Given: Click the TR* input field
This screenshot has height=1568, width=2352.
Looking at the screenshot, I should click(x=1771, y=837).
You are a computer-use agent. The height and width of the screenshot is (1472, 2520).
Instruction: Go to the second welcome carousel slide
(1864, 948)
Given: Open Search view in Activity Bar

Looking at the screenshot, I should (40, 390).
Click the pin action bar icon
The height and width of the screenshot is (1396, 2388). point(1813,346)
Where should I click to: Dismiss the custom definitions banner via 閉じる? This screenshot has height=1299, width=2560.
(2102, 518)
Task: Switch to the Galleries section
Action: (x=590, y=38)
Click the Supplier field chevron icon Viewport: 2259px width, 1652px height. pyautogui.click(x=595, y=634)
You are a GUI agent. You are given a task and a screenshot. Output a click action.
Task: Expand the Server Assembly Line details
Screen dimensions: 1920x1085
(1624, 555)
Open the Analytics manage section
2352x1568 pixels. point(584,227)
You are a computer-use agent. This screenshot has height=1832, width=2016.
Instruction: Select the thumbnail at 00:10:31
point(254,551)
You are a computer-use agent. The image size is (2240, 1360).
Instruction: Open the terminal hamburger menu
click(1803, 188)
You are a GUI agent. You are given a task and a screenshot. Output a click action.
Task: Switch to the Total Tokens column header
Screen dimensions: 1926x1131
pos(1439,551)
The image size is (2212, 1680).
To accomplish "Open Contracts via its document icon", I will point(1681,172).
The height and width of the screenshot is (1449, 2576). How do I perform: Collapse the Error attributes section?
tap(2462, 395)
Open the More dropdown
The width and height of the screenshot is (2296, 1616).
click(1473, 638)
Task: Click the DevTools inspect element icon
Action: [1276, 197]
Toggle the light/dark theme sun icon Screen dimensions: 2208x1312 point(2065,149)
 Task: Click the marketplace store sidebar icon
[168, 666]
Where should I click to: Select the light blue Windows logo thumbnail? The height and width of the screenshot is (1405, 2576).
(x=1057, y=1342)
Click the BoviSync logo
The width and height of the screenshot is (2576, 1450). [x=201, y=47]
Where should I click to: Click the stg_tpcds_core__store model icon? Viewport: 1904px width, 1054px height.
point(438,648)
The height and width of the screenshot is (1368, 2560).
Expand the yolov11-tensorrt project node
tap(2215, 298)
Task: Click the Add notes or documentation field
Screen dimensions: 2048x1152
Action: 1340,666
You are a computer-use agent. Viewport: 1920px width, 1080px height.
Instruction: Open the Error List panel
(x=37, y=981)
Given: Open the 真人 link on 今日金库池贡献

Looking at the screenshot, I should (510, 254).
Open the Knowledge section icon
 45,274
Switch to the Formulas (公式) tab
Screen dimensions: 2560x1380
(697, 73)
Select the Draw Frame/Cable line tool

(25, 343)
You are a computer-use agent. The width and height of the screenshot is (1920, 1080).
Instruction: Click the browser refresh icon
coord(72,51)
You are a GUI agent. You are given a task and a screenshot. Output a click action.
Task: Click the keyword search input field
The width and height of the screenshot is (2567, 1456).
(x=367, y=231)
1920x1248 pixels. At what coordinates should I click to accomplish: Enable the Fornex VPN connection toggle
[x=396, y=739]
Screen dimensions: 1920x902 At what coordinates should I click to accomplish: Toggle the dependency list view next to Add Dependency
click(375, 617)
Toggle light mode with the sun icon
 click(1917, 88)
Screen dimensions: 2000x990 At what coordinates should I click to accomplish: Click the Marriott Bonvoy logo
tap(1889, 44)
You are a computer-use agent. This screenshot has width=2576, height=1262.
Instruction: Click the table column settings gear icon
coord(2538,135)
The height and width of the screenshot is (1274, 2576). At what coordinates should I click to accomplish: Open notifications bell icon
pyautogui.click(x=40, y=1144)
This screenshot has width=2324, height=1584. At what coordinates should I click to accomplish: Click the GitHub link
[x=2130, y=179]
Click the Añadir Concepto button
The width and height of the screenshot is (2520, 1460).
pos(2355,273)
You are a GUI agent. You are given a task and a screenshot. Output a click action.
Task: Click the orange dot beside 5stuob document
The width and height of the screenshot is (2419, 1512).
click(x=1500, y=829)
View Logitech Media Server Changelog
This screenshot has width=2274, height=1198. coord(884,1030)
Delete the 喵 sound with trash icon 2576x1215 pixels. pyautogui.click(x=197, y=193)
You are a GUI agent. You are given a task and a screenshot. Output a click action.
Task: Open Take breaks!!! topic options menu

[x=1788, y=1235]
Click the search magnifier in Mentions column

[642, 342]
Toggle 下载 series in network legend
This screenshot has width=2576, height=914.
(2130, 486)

• _Aim of the exercise_: Could you copy each line in the listing above that includes the word "image"?

• _Response for this exercise_:
You are a computer-use agent. The image size is (2240, 1360).
The image size is (2212, 1680).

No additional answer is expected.